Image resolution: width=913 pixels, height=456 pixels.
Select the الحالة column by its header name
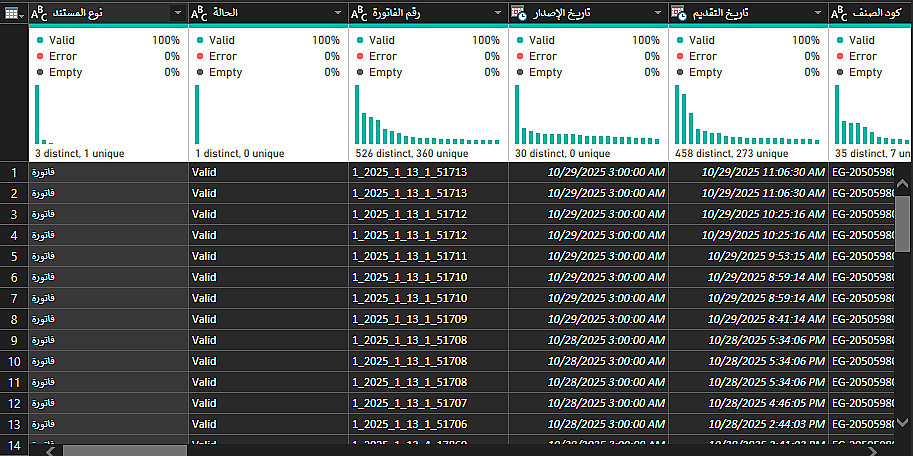[225, 13]
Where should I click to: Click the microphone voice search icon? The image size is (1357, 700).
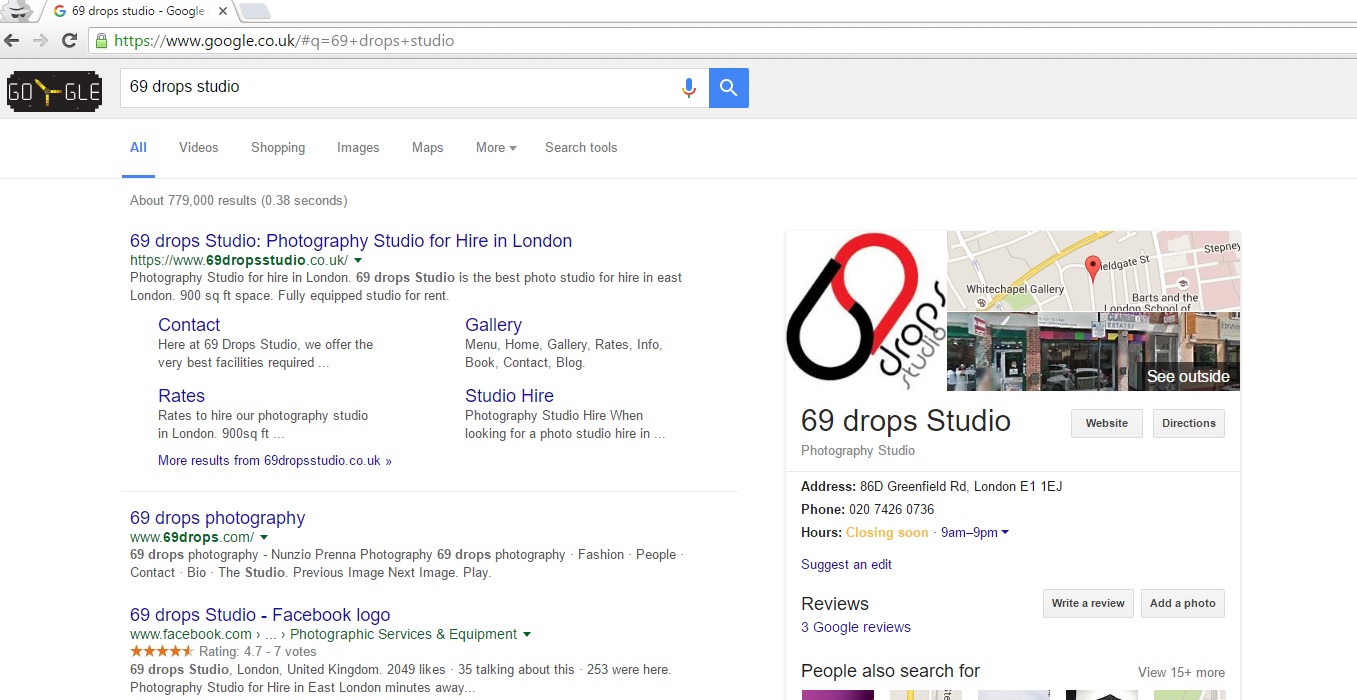(688, 88)
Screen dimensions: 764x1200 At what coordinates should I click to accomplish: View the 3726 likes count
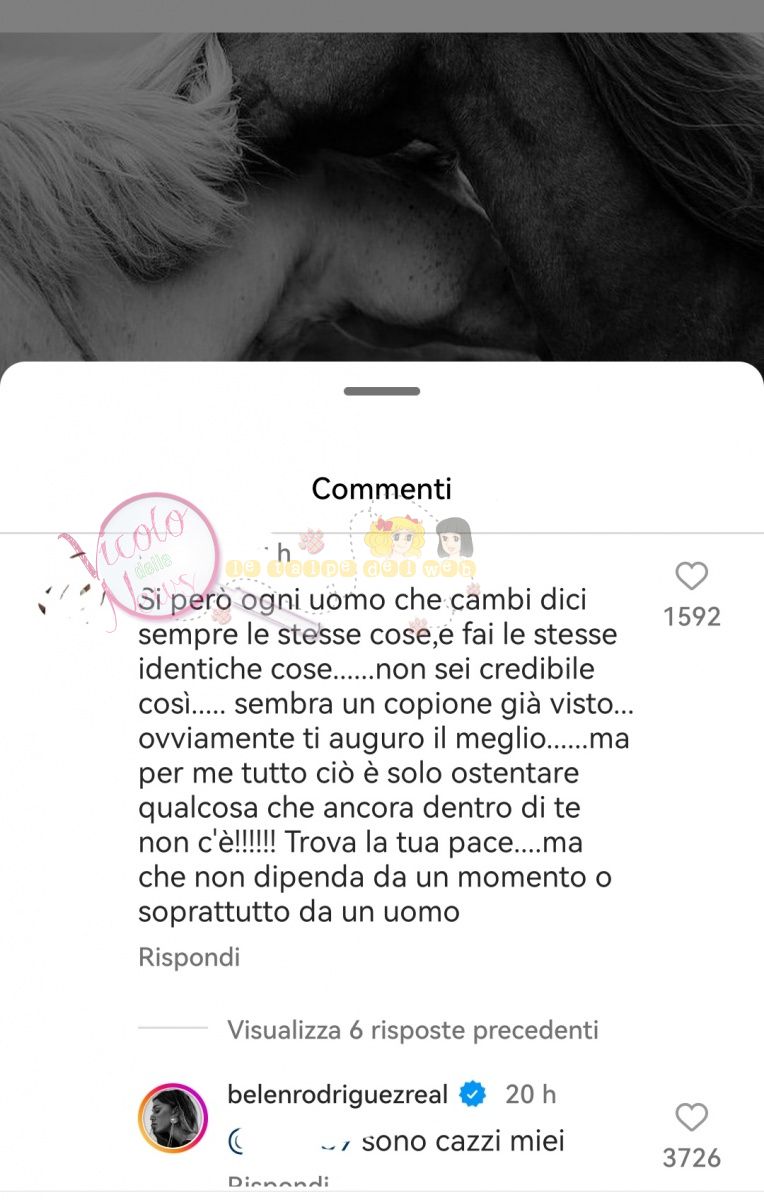pyautogui.click(x=692, y=1157)
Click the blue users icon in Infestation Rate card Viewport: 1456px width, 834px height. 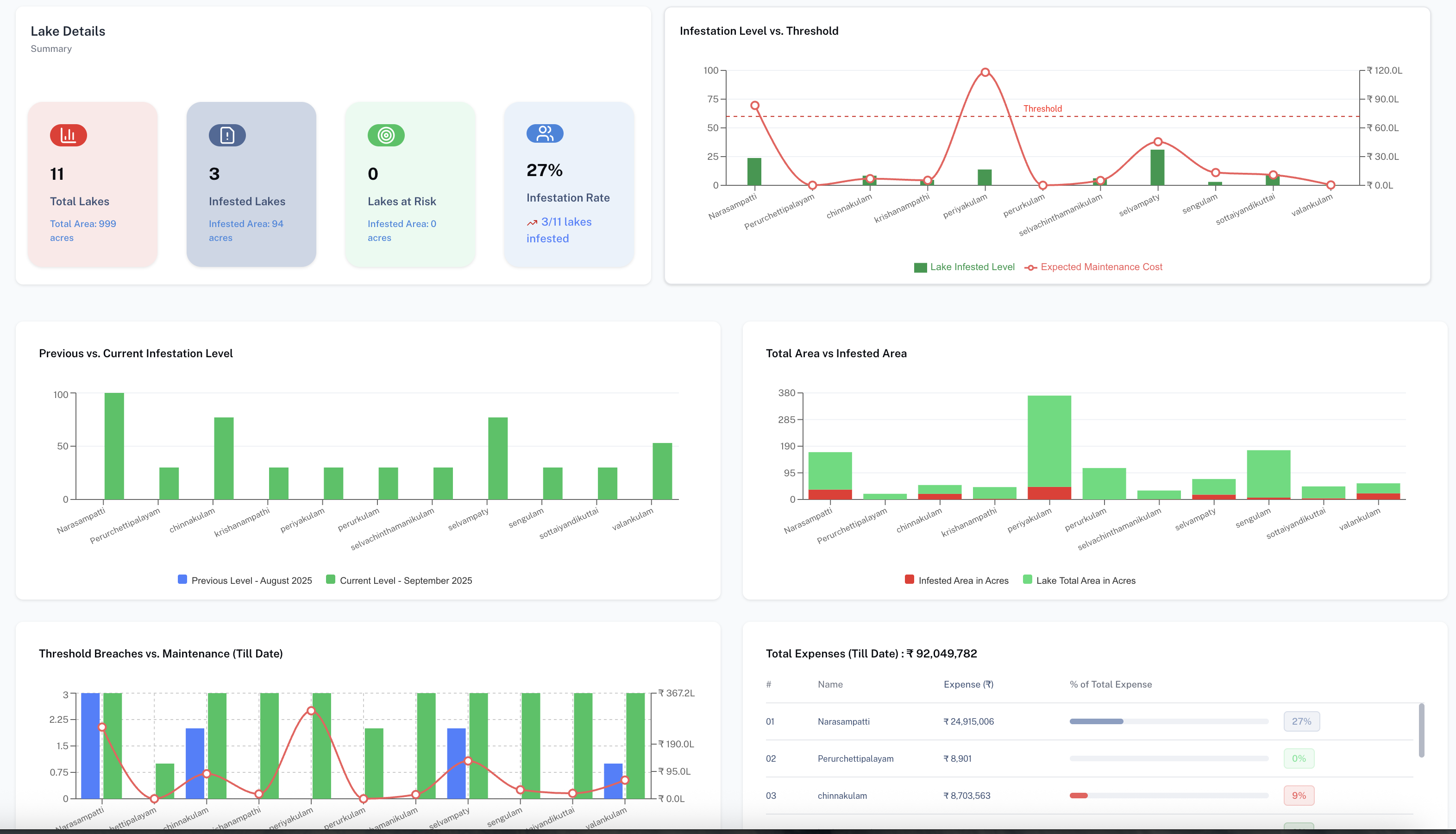click(545, 133)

----------------------------------------

JOB:
Pick out each line above that contains the word "should" and copy those lines in full.

IN RESPONSE:
Where should I click to: Click the microphone voice search icon? The image size is (1357, 700).
Screen dimensions: 764x1200 At what coordinates should I click to accomplish: View the 3726 likes count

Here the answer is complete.